Viewing Metrics – Metrics Explorer

The Metrics Explorer in the Azure Portal allows plotting any metric as a chart over a chosen time range. Multiple metrics can be overlaid on the same chart for comparison. Charts can be pinned to a dashboard for at-a-glance monitoring.

Common Metrics by Resource Type

Resource	Useful Metrics
Virtual Machine	CPU percentage, available memory bytes, disk read/write bytes, network in/out
App Service	Requests per second, response time, HTTP 5xx errors, CPU time
Azure SQL Database	DTU percentage, data space used, connection count, deadlock count
Storage Account	Total requests, ingress/egress bytes, availability percentage, latency
Azure Functions	Execution count, execution units, HTTP request failures

Logs and Log Analytics Workspace

Logs contain rich event data — much more detailed than metrics. They are stored in a Log Analytics Workspace, which is a centralized repository where logs from multiple Azure resources and even on-premises servers can be collected together.

Logs in the workspace are queried using Kusto Query Language (KQL) — a simple but powerful query language similar in concept to SQL.

Example KQL Queries

  // Find all VM heartbeats in the last hour
  Heartbeat
  | where TimeGenerated > ago(1h)
  | summarize count() by Computer

  // Find all HTTP 500 errors in the last 24 hours
  AppRequests
  | where ResultCode == 500
  | where TimeGenerated > ago(24h)
  | project TimeGenerated, Name, Url, DurationMs

  // Top 5 VMs by CPU usage in the last hour
  Perf
  | where ObjectName == "Processor" and CounterName == "% Processor Time"
  | where TimeGenerated > ago(1h)
  | summarize avg(CounterValue) by Computer
  | top 5 by avg_CounterValue desc

Azure Alerts

Alerts automatically notify the team when a monitored condition is met — for example, when CPU exceeds 90% or when an application throws more than 10 errors per minute. Alerts can also trigger automated remediation actions.

Alert Rule Components

Component	Description
Scope	The resource(s) being monitored (e.g., a specific VM or all VMs in a resource group)
Condition	The threshold or query that triggers the alert (e.g., CPU > 90% for 5 minutes)
Action Group	What happens when the alert fires — who gets notified and how
Alert Rule Name	A descriptive name shown in notifications and the alerts dashboard
Severity	0 (Critical) to 4 (Verbose) — helps prioritize response

Action Groups

An Action Group defines the list of notification and action targets when an alert fires. Multiple alerts can share the same action group.

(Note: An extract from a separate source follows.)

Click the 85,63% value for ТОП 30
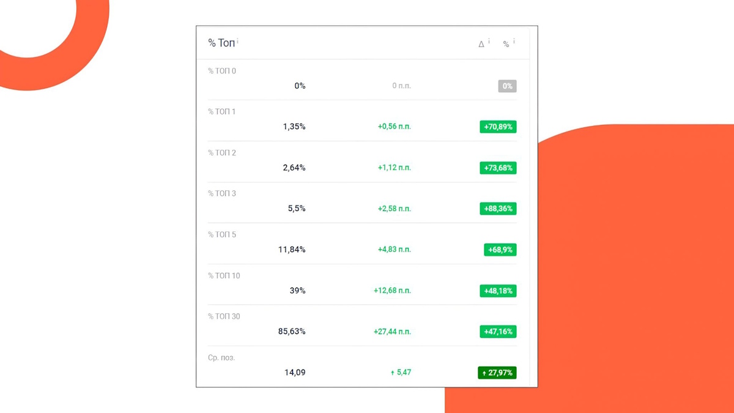734x413 pixels. [x=291, y=332]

Email / SMS / Voice call: Notify specific people or teams.
Push notification: Azure mobile app notification.
Azure Function: Trigger a serverless function for automated remediation (e.g., auto-restart a service).
Logic App: Trigger a workflow — for example, create an incident in ServiceNow or post a message in Microsoft Teams.
Runbook: Execute an Azure Automation runbook to automatically fix the issue.
Webhook: Send an HTTP POST to any external system (PagerDuty, Slack, etc.).
ITSM connector: Create tickets in ServiceNow, System Center Service Manager, etc.

Example Alert: High CPU on a VM

  Alert Rule: VM-HighCPU-Alert

  Scope:      myVM (Virtual Machine)
  Signal:     Metric — "Percentage CPU"
  Condition:  Average CPU > 90% over 5 minutes
  Severity:   2 (Warning)
  Action:     Action Group "OpsTeam"
              → Email: ops-team@company.com
              → SMS: +91-9876543210
              → Webhook: PagerDuty API

  When triggered:
  "ALERT FIRED: myVM CPU is at 94% (threshold: 90%)
   Time: 2024-01-15 14:32 UTC
   Severity: Warning"

Azure Dashboards and Workbooks

Azure Dashboards

Azure Dashboards are customizable views in the Azure Portal where metric charts, resource tiles, and log query results can be pinned for at-a-glance visibility. Different dashboards can be created for different teams — an operations dashboard, a security dashboard, a cost dashboard — and shared with team members.

Azure Monitor Workbooks

Workbooks are interactive report documents that combine text, queries, metrics, and parameters into rich visual reports. They are used to create operational runbooks, analysis reports, and guided investigation documents. Azure provides built-in workbook templates for common scenarios like VM performance analysis, network monitoring, and security auditing.

Application Insights

Application Insights is the application performance monitoring (APM) component of Azure Monitor. It monitors live applications — tracking request rates, response times, failure rates, dependency calls, and user behavior. A small SDK is added to the application code (or auto-instrumentation is used for supported runtimes), and Application Insights automatically collects telemetry.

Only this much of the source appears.